Managing Site Indexes with ElasticSearch - Documentation topics on: cluster,elasticsearch,elasticsearch index,index,indexes,maintenance,replicas,shard,.

Managing Site Indexes with ElasticSearch

Index management actions that can be performed from the dotCMS backend can also be achieved using CURL commands.  For more information, see the RESTful API to Manage Indexes documentation

The Index tab under System -> Maintenance, allows webmasters to manage indexes for single or clustered dotCMS instances.

The detail area displays:

  • Status - displays which working/live indexes are active
  • Index Name - shows whether the index is live or working and the identifier of the index
  • Created - Shows the creation timestamp of the index
  • Count - Shows how many objects currently exist in the index
  • Shards - How many underlying sub-indexes exist in a given index
  • *Replicas - The number of copies of a given index (*only available on clustered instances)
  • Size - The size of the index in Megabytes
  • Health - Shows whether the index or index “replica” is being used by a dotCMS instance.
    1. Green - healthy index allocated to a dotCMS instance
    2. Yellow - not allocated or not enough dotCMS instances/cluster nodes available for replication
    3. Red - index cannot be written to because the primary shard of the index can't be found

What is a Shard?

Shards - ElasticSearch abstracts away the index so that several “shards” (indexes) can aggregate sharded results when a query is done making it act like a single index but indexation performance is enhanced because ElasticSearch only updates the shard(s) that it needs instead of updating the whole index every time. This allows for speedier indexation and scalability.

*Important Note: Remember that as the number of shards goes up the indexation gets faster, however, queries become slightly less performant. As a general rule, clients with larger databases may want to consider more sharding to lessen re-index lag whereas clients with lots of front-end traffic, but a lighter amount of content may want fewer shards. Achieving the right balance requires a needs assessment and follow up testing.

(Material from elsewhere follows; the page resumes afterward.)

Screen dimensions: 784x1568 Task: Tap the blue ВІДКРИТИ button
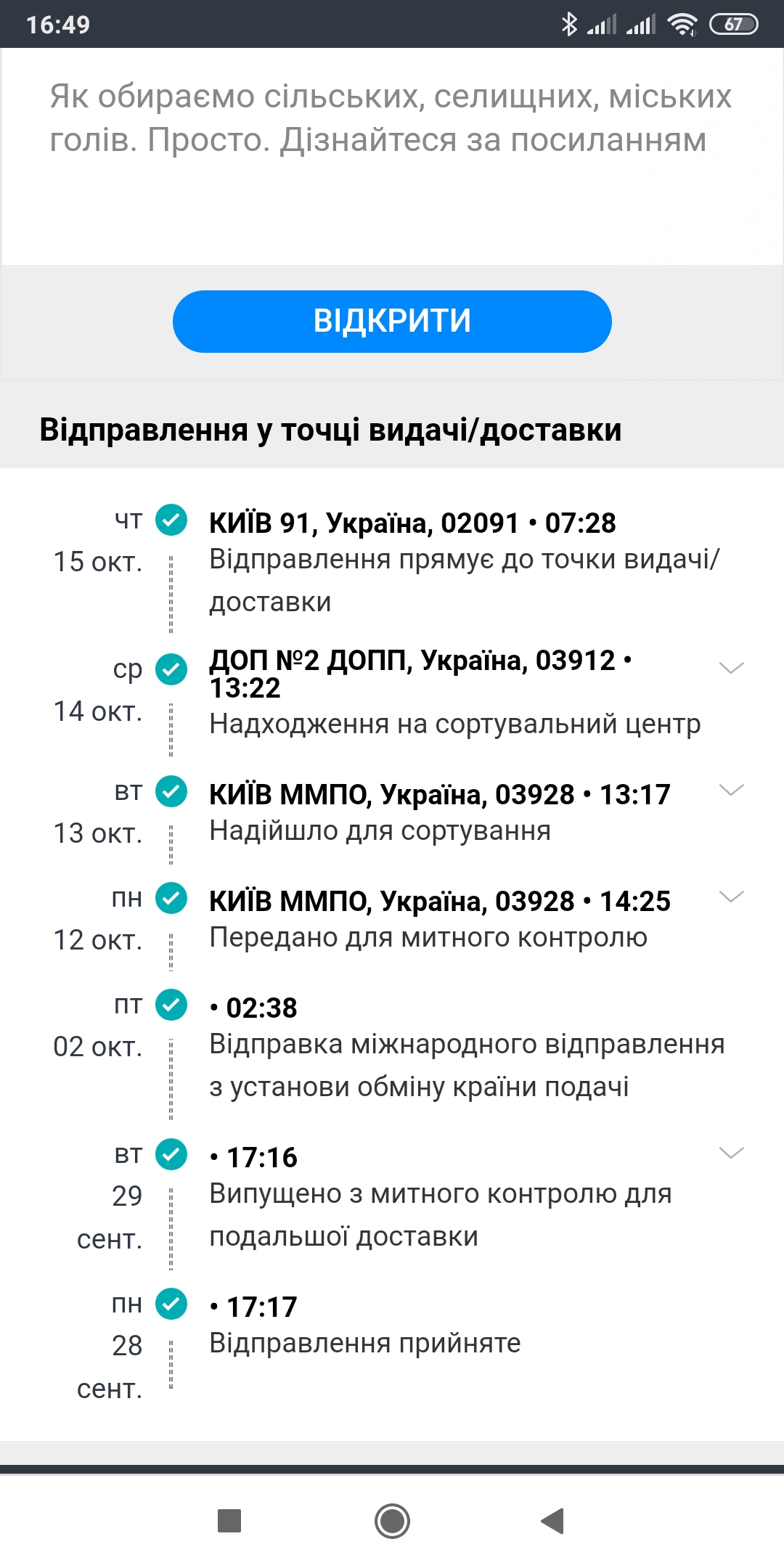coord(392,322)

Right-click Actions Available on any Index

The number of shards can be specified upon creating a new index.

The following right-click options are available on any index:

  • *Update Number of Replicas - changes the number of replicated indexes (*only clustered instances)
  • Restore Index Snapshot - allows the upload of previous index snapshot
  • Download Index Snapshot - downloads a copy of the selected index
  • Deactivate Index (available on active indexes) - disables writing to the index
  • Close-Index - closing an index blocks it for read/write operations so it has nearly no overhead on the server
  • Open-Index - re-opening a closed index perform a normal index recovery process
  • Delete Index (available in inactive indexes) - removes the index
  • Clear Index - cleans the index to prepare for a restore

Clearing or de-activating a live index will display a popup warning message that site visibility may be affected, however, in the case of troubleshooting, these options provide the flexibility to “clean” an index before restoring a copy of that index. This is a much faster and lighter resolution method than a complete site re-index.

Adding a Sharded Index

On click of the Add-Index button a new working/live index can be added and the number of shards for that index can be defined.  

For example:

Step 1) On click of the “Add-Index” button a new live/working index can be created

Step 2) When a new index is created the number of shards for that index can then be specified.

Step 3) The current live/working index can then be backed up with the “Download Index” and restored (“Restore Index”), into the new index that was created in step 1 using the right-click options shown below.

Important Note: Indexes do take up memory space. Unused/old indexes should be removed using the “Delete Index” right-click option.

Where do Sharded Indexes live?

Unless configred otherwise, index shards are stored in the /dotsecure/esdata/ directory from the root of dotCMS. One of the nice features of elastic search is that each shard can potentially be stored on a separate disk.

To configure a different location for the ElasticSearch indexes, you need to modify the property: DYNAMIC_CONTENT_PATH in your file (with a plugin, of course). 

Index Replicas (For Cluster Implementations Only)

Right-clicking on any index provides the option to “Update Number of Replicas” of that index.

Setting the proper number of replicas for dotCMS's ElasticSearch index can be confusing.
It is important to understand that the number of replicas does not equal the number of servers in your cluster - the number of replicas is how many times you want your index to be copied. For example, if you are running a two node cluster then you should have your ElasticSearch replicas set to “1”. This means that there is the original index entry on one server and “1” replica, or copy, on the other server, so both servers have a copy of all index entries.

The “rule of thumb” for the proper number of replicas is n-1 (n = number of servers in the cluster) where there are < 5 servers and ceiling(n /2) for clusters >= 5 servers.

For example:

2 servers = 1 replicas
4 servers = 3 replicas
7 servers = 4 replicas

When a new server is joined to the cluster (see cluster doc), ElasticSearch will recognize the server and begin replicating to it. When a server is taken down, the replicated index may display a “yellow” or inactive status if the number of nodes configured in the cluster does not at least match the number of replicated indexes.

The ElasticSearch index may even be configured to run as a “stand-alone” ElasticSearch server and connected to each node in a dotCMS cluster.